MERCREDI 2 DECEMBRE 2015 à 20 h ▶ Koyaanisqatsi, de Godfrey Reggio
Koyaanisqatsi
de Godfrey Reggio
Etats-Unis – 1983 – 1h26′
Image de Ron Friecke et musique originale de Philip Glass.
Une expérience à partager sur grand écran.
Film culte ! Premier documentaire écologique, précurseur sur le plan formel, il se fait l’écho d’une prophétie des indiens Hopi (Arizona) annonçant la destruction de leur planète par les hommes.
Tourné comme un documentaire en images réelles (grandioses), sans acteurs, sans dialogues et sans commentaires, ce film nous montre notre planète et notre civilisation comme nous ne l’avons jamais vue… Images des éléments naturels, images des mégapoles et des foules humaines, au rythme de la musique de Phil Glass.

◆ Entrées de texte et emplacement des éléments
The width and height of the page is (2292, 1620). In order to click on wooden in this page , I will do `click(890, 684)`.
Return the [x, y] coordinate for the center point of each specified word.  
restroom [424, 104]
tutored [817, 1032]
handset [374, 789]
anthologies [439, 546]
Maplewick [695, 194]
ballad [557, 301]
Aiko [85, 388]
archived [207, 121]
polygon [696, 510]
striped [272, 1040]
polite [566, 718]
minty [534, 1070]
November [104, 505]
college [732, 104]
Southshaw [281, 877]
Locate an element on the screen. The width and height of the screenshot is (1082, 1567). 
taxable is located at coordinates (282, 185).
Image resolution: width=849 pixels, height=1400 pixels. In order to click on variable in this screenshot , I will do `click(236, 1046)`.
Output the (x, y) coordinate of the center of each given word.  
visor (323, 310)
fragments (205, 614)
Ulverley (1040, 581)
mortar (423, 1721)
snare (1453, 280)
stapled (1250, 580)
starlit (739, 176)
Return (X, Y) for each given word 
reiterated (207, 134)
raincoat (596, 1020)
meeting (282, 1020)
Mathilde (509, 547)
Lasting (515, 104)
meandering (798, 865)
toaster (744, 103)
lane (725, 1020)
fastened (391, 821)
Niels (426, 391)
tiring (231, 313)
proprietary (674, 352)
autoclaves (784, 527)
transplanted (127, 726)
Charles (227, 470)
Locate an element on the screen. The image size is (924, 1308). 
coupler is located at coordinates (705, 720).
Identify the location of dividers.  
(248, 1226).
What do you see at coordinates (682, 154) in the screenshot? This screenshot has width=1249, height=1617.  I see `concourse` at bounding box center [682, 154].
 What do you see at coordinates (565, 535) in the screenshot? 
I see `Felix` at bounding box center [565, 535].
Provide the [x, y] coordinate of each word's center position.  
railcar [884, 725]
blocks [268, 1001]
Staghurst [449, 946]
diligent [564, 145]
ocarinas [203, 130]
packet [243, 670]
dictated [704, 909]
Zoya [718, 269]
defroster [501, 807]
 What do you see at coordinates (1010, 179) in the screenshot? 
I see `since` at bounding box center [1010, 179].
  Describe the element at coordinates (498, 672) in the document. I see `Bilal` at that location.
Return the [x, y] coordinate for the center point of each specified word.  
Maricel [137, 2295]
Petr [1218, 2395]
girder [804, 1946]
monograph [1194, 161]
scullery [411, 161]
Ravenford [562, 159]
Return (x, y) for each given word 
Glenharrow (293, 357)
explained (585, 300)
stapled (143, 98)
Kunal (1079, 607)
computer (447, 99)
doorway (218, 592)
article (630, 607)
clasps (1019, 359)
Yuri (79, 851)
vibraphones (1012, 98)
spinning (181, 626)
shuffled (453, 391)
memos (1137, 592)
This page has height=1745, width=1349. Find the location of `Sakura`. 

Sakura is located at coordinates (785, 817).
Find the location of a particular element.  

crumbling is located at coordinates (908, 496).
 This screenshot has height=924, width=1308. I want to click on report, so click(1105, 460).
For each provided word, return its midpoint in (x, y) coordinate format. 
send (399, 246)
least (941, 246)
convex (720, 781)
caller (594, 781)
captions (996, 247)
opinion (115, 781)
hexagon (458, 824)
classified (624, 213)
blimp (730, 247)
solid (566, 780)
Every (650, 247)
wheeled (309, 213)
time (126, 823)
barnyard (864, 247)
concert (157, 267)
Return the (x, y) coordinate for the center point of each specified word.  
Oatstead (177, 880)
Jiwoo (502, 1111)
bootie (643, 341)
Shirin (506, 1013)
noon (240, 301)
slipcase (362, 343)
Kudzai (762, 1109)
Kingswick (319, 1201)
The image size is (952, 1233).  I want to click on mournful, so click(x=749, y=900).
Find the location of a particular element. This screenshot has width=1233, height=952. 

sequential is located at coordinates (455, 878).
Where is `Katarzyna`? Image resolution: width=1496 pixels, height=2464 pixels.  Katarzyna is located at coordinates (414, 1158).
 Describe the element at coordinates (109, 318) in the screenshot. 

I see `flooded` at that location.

◆ Consignes
1) Recopiez la présentation du film Koyaanisqatsi depuis « MERCREDI 2 DECEMBRE » jusqu'à « de Philip Glass. » inclus.
2) Répondez à ces questions sur la présentation du film Koyaanisqatsi.
(a) Dans quel pays et en quelle année le film a-t-il été réalisé ?
(b) Qui a composé la musique originale ?
(c) De quel peuple vient la prophétie dont le film se fait l'écho ?
Ces enregistrements proviennent d'une autre source.

◆ Réponses par consigne
1)
MERCREDI 2 DECEMBRE 2015 à 20 h ▶ Koyaanisqatsi, de Godfrey Reggio
Koyaanisqatsi
de Godfrey Reggio
Etats-Unis – 1983 – 1h26′
Image de Ron Friecke et musique originale de Philip Glass.

2)
(a) Aux États-Unis, en 1983.
(b) Philip Glass.
(c) Des Indiens Hopi (Arizona).